## WHAT NEEDS TO BE DONE
Identical copies of all the records below are needed.

## INFORMATION GIVEN
──────────────────────────────
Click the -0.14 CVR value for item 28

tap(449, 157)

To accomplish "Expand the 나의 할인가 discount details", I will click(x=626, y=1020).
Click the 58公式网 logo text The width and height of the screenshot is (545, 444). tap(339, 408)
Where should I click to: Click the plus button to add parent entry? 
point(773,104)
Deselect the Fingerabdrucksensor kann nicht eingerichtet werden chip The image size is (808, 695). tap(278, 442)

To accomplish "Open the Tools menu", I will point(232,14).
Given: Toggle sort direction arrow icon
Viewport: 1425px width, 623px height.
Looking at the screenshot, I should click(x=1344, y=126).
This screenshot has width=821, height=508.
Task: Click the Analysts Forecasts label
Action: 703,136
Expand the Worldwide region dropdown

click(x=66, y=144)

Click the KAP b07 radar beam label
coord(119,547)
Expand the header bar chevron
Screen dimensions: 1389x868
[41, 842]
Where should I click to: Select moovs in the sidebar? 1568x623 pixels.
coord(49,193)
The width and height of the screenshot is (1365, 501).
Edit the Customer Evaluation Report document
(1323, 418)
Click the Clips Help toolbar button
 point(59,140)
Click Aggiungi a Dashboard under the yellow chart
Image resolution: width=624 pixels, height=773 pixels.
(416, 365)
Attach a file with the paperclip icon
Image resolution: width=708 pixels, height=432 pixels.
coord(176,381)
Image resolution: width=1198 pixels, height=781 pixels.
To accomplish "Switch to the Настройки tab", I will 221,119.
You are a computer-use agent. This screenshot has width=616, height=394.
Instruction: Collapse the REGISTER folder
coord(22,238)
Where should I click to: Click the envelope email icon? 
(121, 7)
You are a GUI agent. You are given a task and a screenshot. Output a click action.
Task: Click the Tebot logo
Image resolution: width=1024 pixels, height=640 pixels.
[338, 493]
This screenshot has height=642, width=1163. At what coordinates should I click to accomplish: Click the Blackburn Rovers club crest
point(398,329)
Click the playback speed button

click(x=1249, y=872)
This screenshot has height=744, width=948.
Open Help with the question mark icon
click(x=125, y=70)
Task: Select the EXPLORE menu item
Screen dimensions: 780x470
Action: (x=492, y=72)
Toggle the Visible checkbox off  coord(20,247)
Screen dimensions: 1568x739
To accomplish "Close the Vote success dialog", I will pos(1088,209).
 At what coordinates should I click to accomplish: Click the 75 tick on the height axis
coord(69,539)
──────────────────────────────
## FINAL ANSWER
Click the -0.14 CVR value for item 28

tap(449, 157)

To accomplish "Expand the 나의 할인가 discount details", I will click(x=626, y=1020).
Click the 58公式网 logo text The width and height of the screenshot is (545, 444). tap(339, 408)
Where should I click to: Click the plus button to add parent entry? 
point(773,104)
Deselect the Fingerabdrucksensor kann nicht eingerichtet werden chip The image size is (808, 695). tap(278, 442)

To accomplish "Open the Tools menu", I will point(232,14).
Given: Toggle sort direction arrow icon
Viewport: 1425px width, 623px height.
Looking at the screenshot, I should click(x=1344, y=126).
This screenshot has width=821, height=508.
Task: Click the Analysts Forecasts label
Action: 703,136
Expand the Worldwide region dropdown

click(x=66, y=144)

Click the KAP b07 radar beam label
coord(119,547)
Expand the header bar chevron
Screen dimensions: 1389x868
[41, 842]
Where should I click to: Select moovs in the sidebar? 1568x623 pixels.
coord(49,193)
The width and height of the screenshot is (1365, 501).
Edit the Customer Evaluation Report document
(1323, 418)
Click the Clips Help toolbar button
 point(59,140)
Click Aggiungi a Dashboard under the yellow chart
Image resolution: width=624 pixels, height=773 pixels.
(416, 365)
Attach a file with the paperclip icon
Image resolution: width=708 pixels, height=432 pixels.
coord(176,381)
Image resolution: width=1198 pixels, height=781 pixels.
To accomplish "Switch to the Настройки tab", I will 221,119.
You are a computer-use agent. This screenshot has width=616, height=394.
Instruction: Collapse the REGISTER folder
coord(22,238)
Where should I click to: Click the envelope email icon? 
(121, 7)
You are a GUI agent. You are given a task and a screenshot. Output a click action.
Task: Click the Tebot logo
Image resolution: width=1024 pixels, height=640 pixels.
[338, 493]
This screenshot has height=642, width=1163. At what coordinates should I click to accomplish: Click the Blackburn Rovers club crest
point(398,329)
Click the playback speed button

click(x=1249, y=872)
This screenshot has height=744, width=948.
Open Help with the question mark icon
click(x=125, y=70)
Task: Select the EXPLORE menu item
Screen dimensions: 780x470
Action: (x=492, y=72)
Toggle the Visible checkbox off  coord(20,247)
Screen dimensions: 1568x739
To accomplish "Close the Vote success dialog", I will pos(1088,209).
 At what coordinates should I click to accomplish: Click the 75 tick on the height axis
coord(69,539)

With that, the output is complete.